Your objective: Leave every picture out, and give again exactly the lines from the one containing "Viewport: 1372px width, 881px" through the end of the listing.
>>
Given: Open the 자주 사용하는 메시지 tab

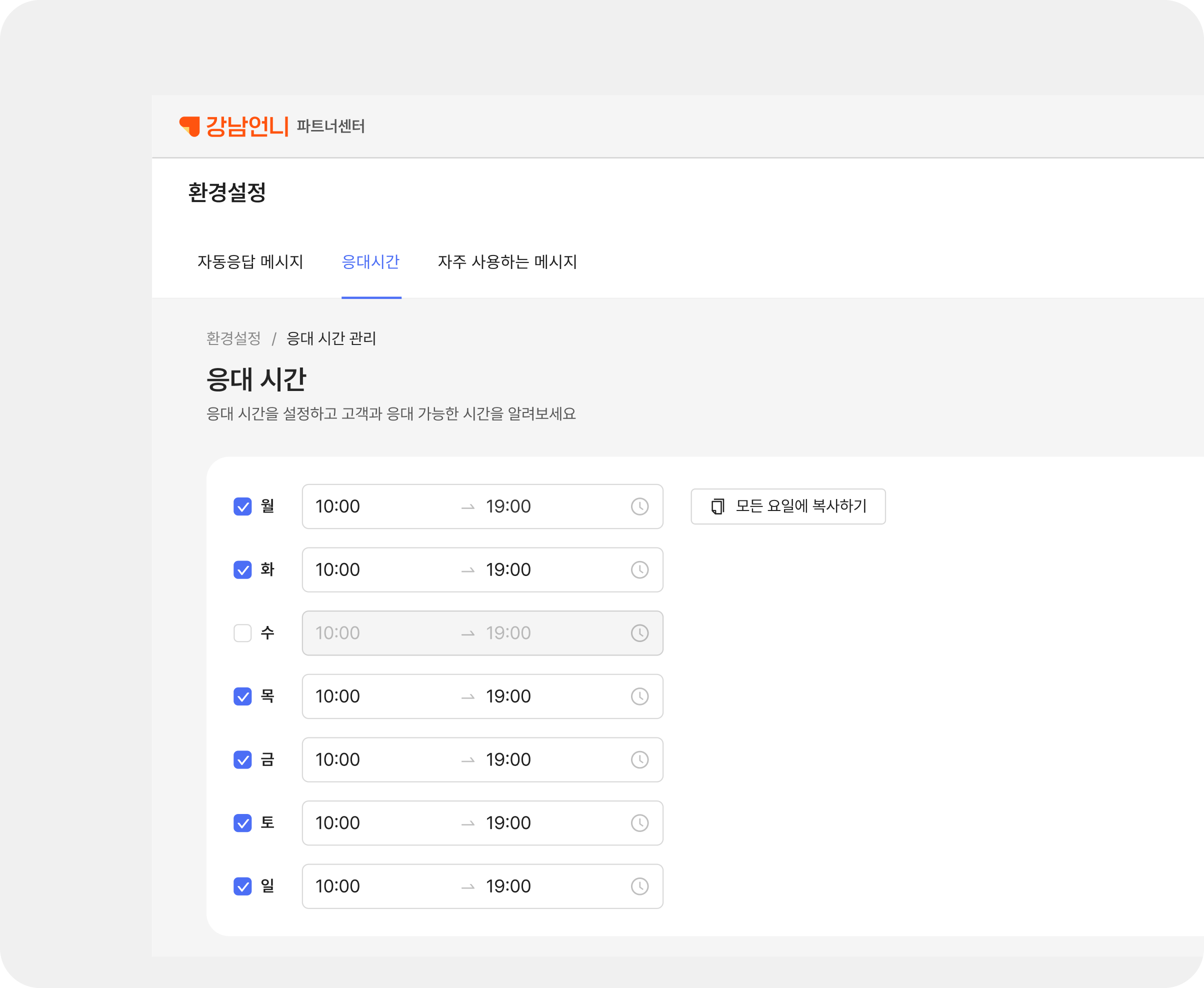Looking at the screenshot, I should pyautogui.click(x=507, y=262).
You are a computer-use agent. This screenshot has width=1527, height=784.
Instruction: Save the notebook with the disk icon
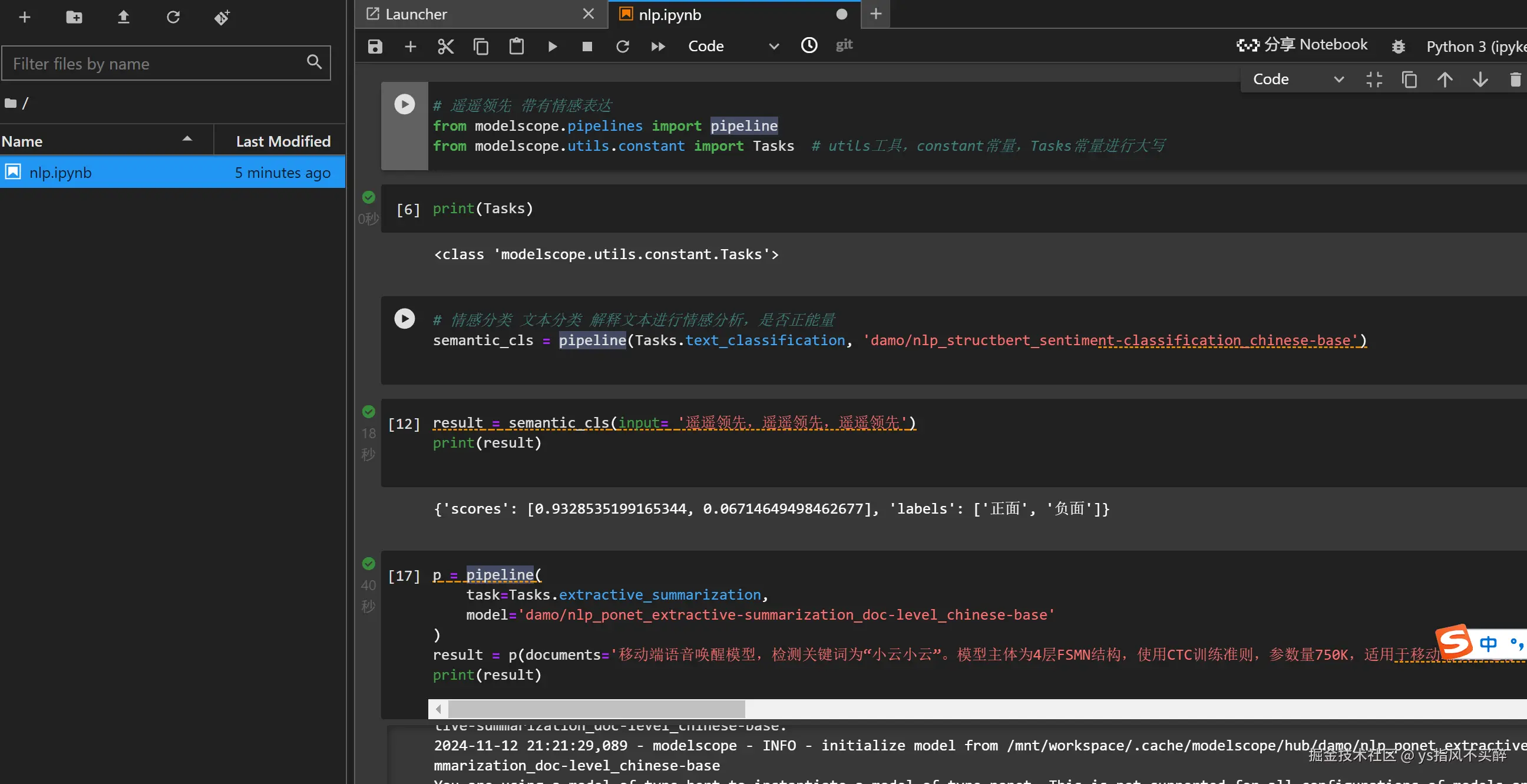[375, 46]
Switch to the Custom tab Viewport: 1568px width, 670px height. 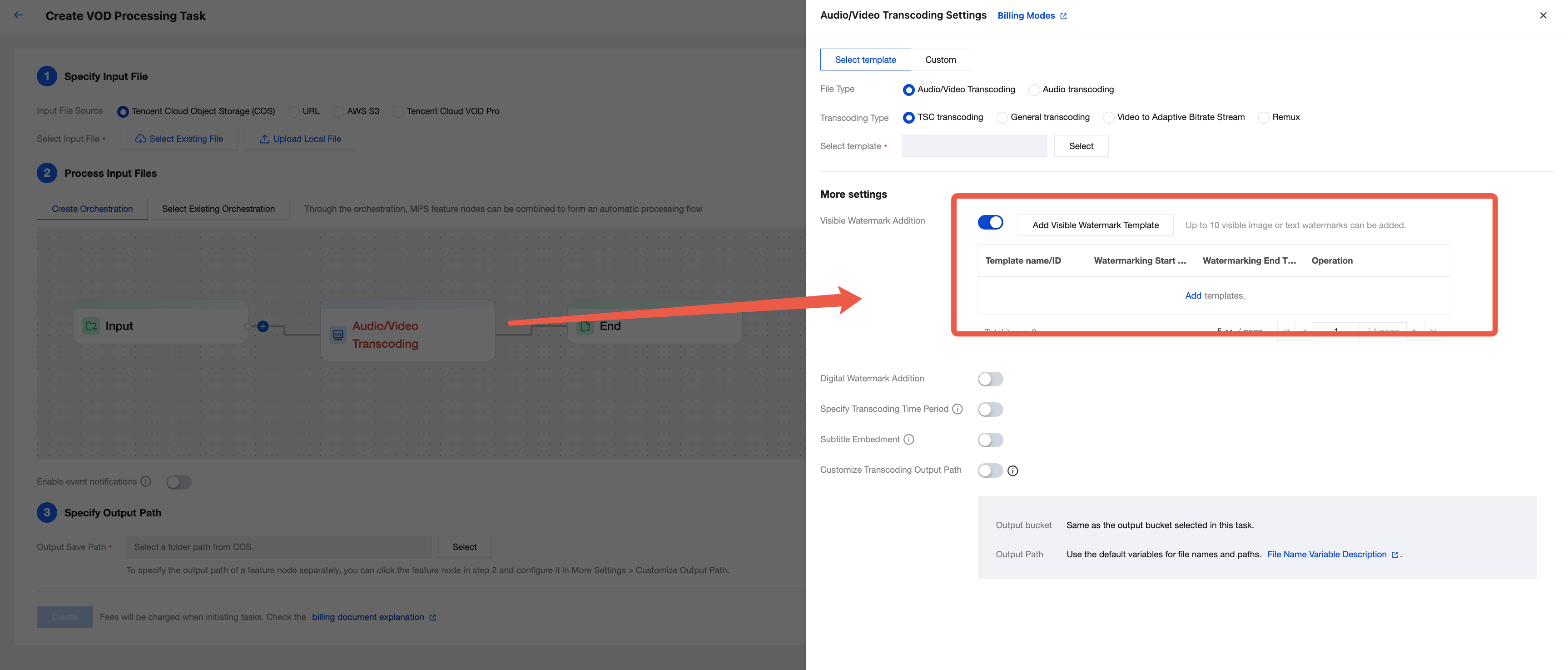[x=940, y=60]
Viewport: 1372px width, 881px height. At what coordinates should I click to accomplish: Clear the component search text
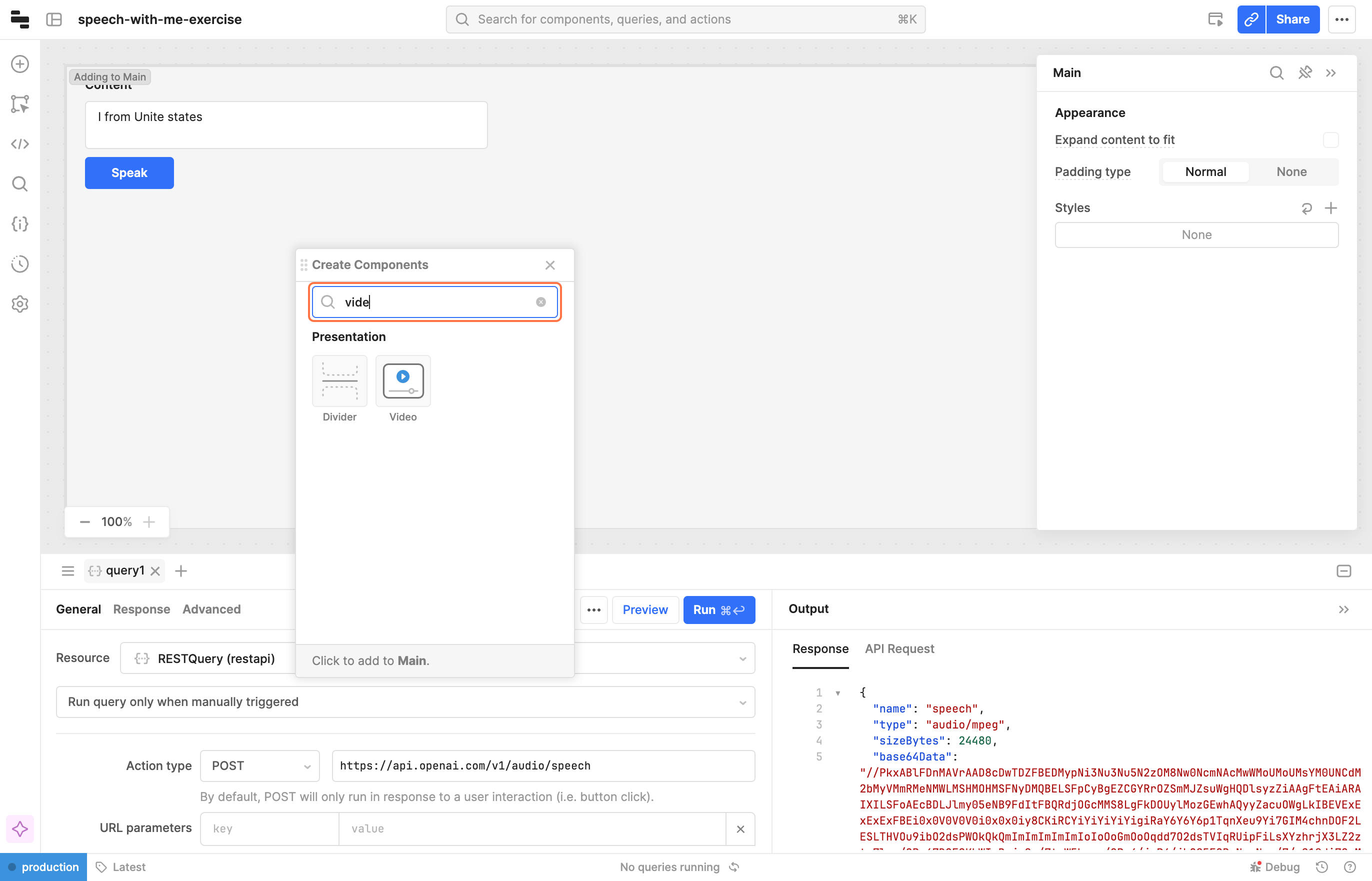click(x=540, y=302)
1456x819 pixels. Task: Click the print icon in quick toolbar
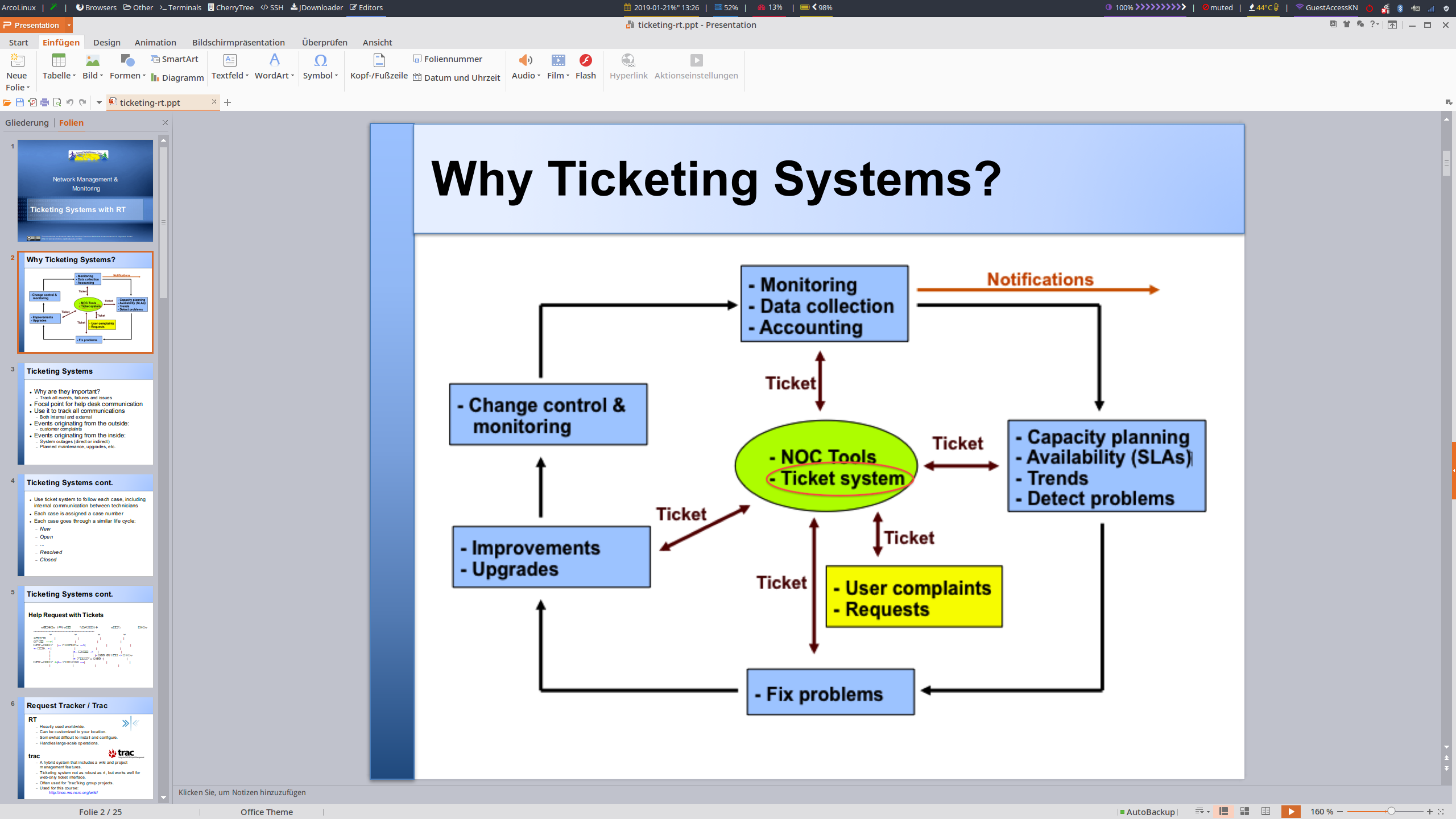45,102
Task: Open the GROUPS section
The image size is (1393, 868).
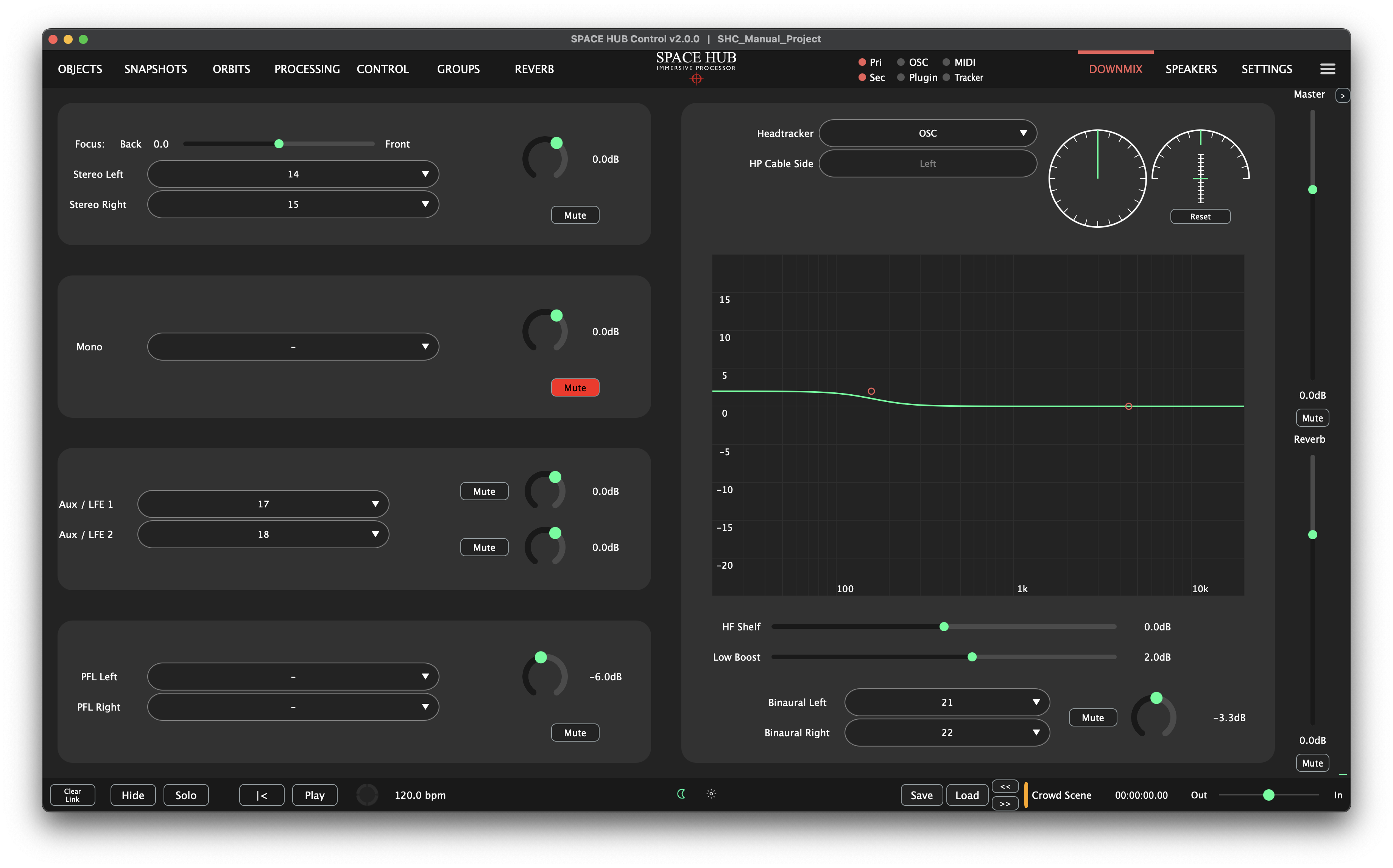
<<
Answer to the exercise:
Viewport: 1372px width, 881px height. At what coordinates should I click to accomplish: Clear the component search text
click(x=540, y=302)
1456x819 pixels. Task: Click the print icon in quick toolbar
45,102
Task: Open the GROUPS section
The image size is (1393, 868).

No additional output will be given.